Measures of treatment need
Measures of dental fear treatment need should be used to determine the need for dental treatment based on potential dental care impairment, potential for adverse effect on oral health and deviation from normal dental fear levels determined for the community. The instrument should be used for planning treatment for individual patients and should also be valuable for community based studies when there is a need to plan for resource allocation to priority groups.
Presently, there are no existing measures specifically focusing on measuring treatment needs in an individual or a population. Identification of treatment needs for individuals are oftentimes based on subjective assessment by dentists. Such deductions are made from expressed behaviours by the child.
Ideally, the measure should not summarise scores as a summary would imply that the different items highlighted in the measure affect the need for treatment. These factors then become confounding.
There is presently no report discussing the community treatment need for dental fear based on scientific evaluation processes. No tools presently that can do this. A tool that may be able to identify the need for treatment of dental fear should be able to decipher that the traits present would predispose the child to increased risk of socio-psychological disturbances. Such a tool may need to have objective methods of determining this so as to enhance uniformity in the application of the measure.
Measures of treatment outcome
This measure provides an initial estimate of how far a case deviates from the normal and the differences between scores before and after treatment. This difference reflects the degree of improvement thereby providing a quantitative and reproducible measure of the score of success or failure of treatment.
It is often desirable to use the same instrument to measure treatment need and treatment outcome. Though often the same instrument is used to assess the treatment need and treatment outcomes in children managed for dental fear, the instruments were however not designed or validated for that purpose. At best, the instrument measures the degree of residual treatment but this does not sufficiently assess significant differences in treatment efficacy.
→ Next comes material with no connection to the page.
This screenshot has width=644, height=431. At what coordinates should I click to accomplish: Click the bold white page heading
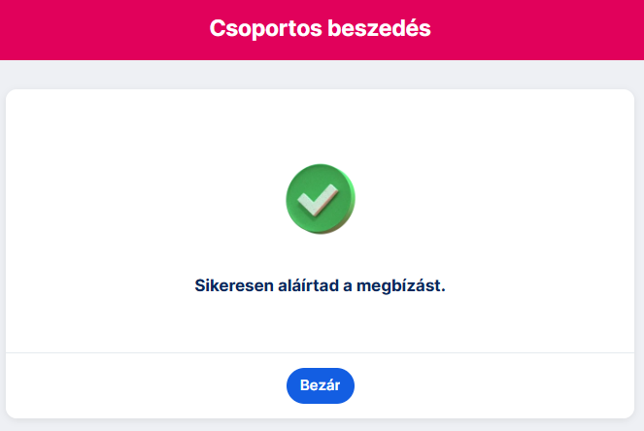pyautogui.click(x=321, y=29)

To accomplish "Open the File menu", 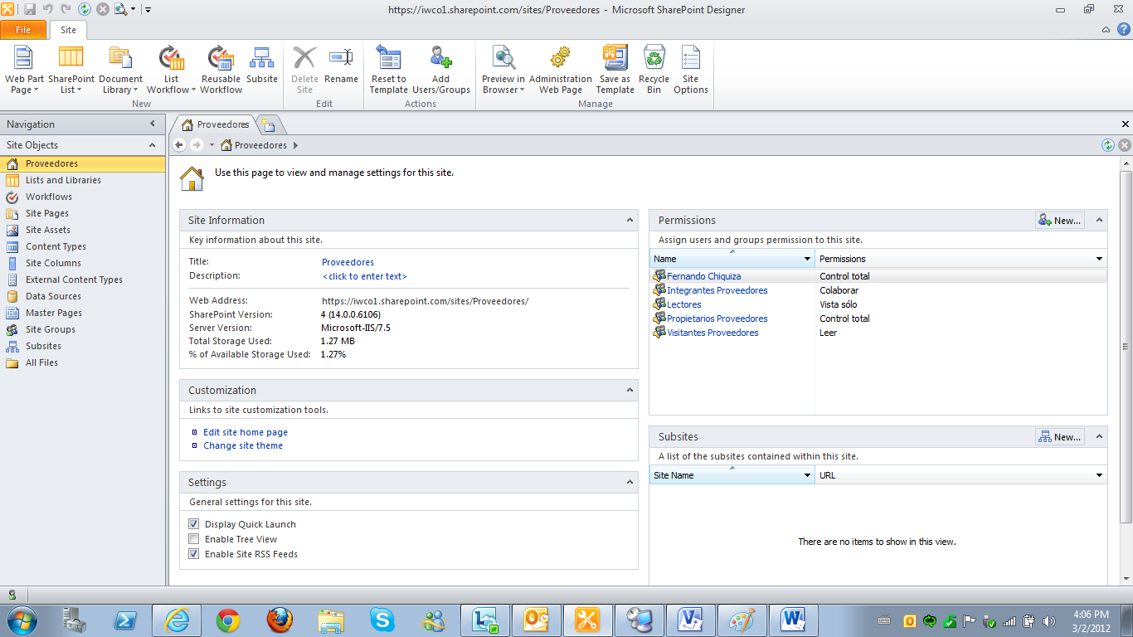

Psychological measuring scales which have clustered items based on factor analytic techniques and not just the use of conceptual or logical grouping may help in assessing the pre and post theurapeutic effects of dental fear reduction measures. The CFSS-DS and the DFSS-SF may not be ideal for this purpose as they measure only one dimensional construct of dental fear and uses score summaries for assessing levels of dental fear. The possible limitation of the use of psychometric scales with score summation was highlighted by Folayan and Idehen54.
An ideal tool for measuring treatment outcome must therefore be a numerical measure obtained through the measure of dental fear traits that are selected based on their potential for causing psychosocial handicap. It must be able to rank dental fear causing items objectively and reliably. This could possibly be so through the use of a mathematical formula for the estimation of societal norms for dental fear there by differentiating between handicapping and non handicapping dental fear.
Such a developed measure should be used within the context of specialized practice and it could provide the means to compare treatment threshold in different countries thereby serving as a basis for quality assurance standards in the management of dental fear in children. This aspect is important because of the possible effect of culture on dental fear and its expressions55.